On 05/16/2015 06:49 AM, Ajit Kumar Agarwal wrote:
I have Designed and  implemented with the following design for the path 
splitting of the loops with conditional IF-THEN-ELSE.
The implementation has gone through the bootstrap for Microblaze target along 
DEJA GNU regressions tests and
running the MIBench/EEMBC benchmarks. There is no regression seen in Deja GNU 
tests and Deja C++ tests results are
better with the path splitting changes(lesser failures). The Mibench/EEMBC 
benchmarks are run and no performance degradation is
seen and the performance improvement in telcom_gsm( Mibench benchmarks) of 
9.15% and rgbcmy01_lite(EEMBC
benchmarks) the performance improvement of 9.4% is observed.

Proposal on the below were made earlier on path splitting and the reference is 
attached.
The first thing I notice is you haven't included any tests for the new optimization. We're trying really hard these days to have tests in the suite for this kind of new optimization/feature work.

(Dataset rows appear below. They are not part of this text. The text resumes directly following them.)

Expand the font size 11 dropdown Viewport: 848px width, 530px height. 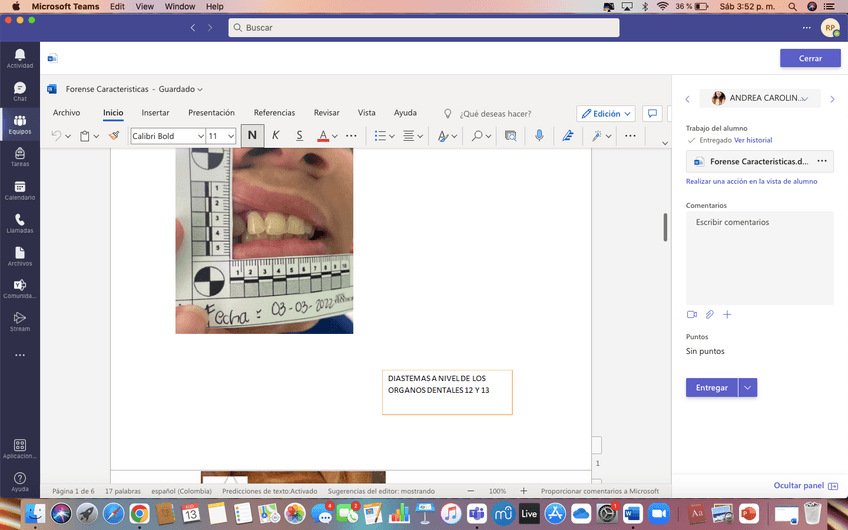click(231, 136)
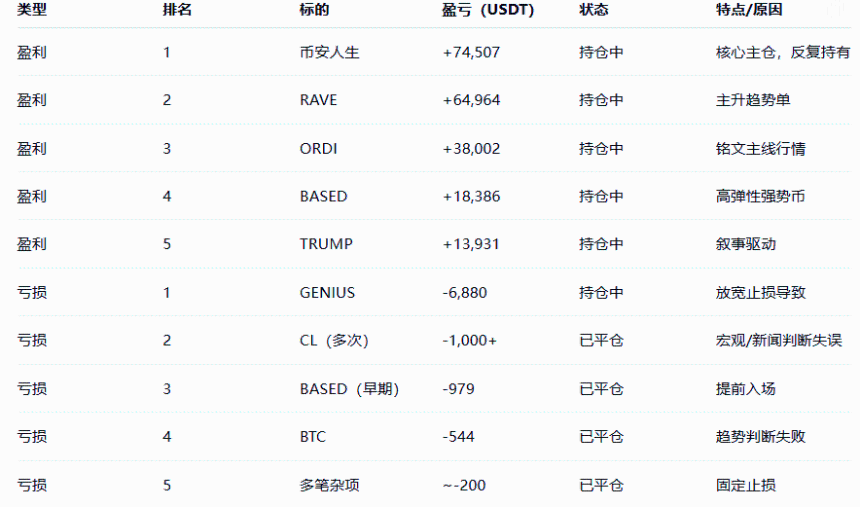860x507 pixels.
Task: Click the +18,386 profit value
Action: pyautogui.click(x=471, y=197)
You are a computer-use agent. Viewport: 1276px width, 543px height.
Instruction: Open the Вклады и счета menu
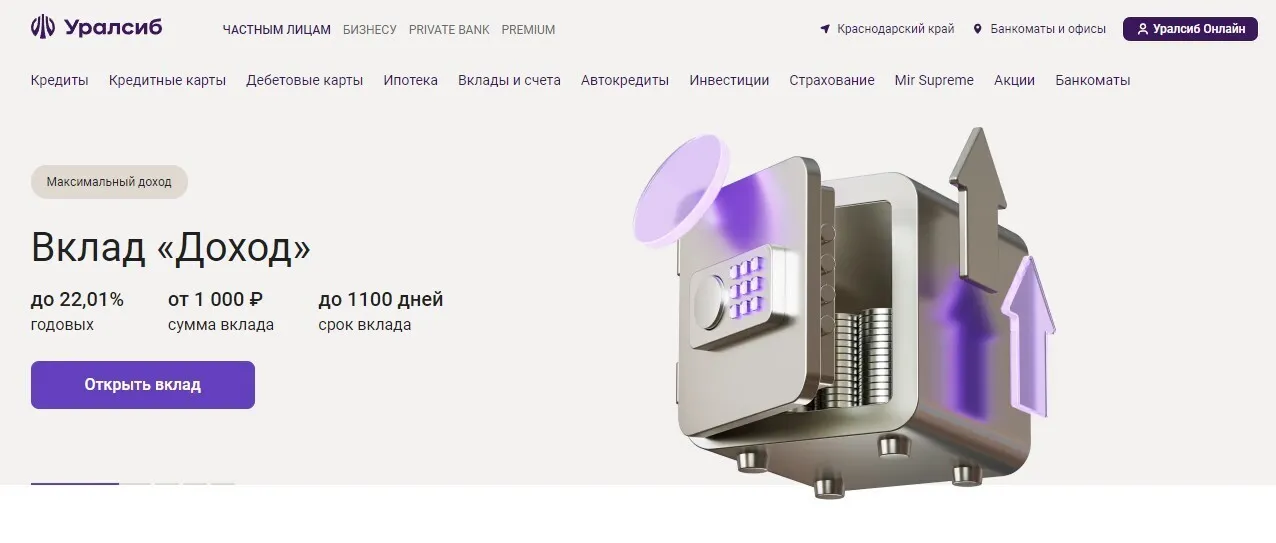(x=509, y=80)
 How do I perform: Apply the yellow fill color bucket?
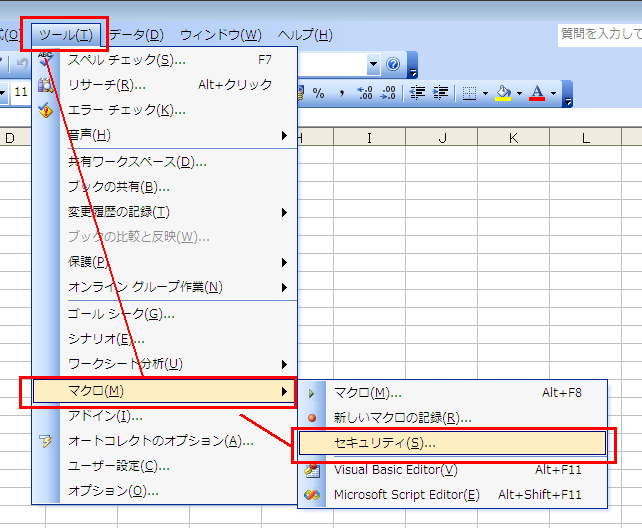tap(502, 93)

I don't offhand know if any of the benchmarks you cite above are free-enough to derive a testcase from. But one trick many of us use is to instrument the pass and compile some known free software (often gcc itself) to find triggering code and use that to generate tests for the new transformation.



Design changes.

1. The dominators of the block with conditional IF statements say BB1 are found 
and the join node of the IF-THEN-ELSE
inside the loops is found on the blocks dominated by the BB1 and are not 
successor of BB1 are the join node.
This isn't necessarily my area of strength, but it doesn't seem right to me. I guess it would work if there aren't any more nodes in the loop after the join block, except for the loop latch, but it doesn't see right in the general case. It might work if you also verify that the IF block is the immediate dominator of potential join node.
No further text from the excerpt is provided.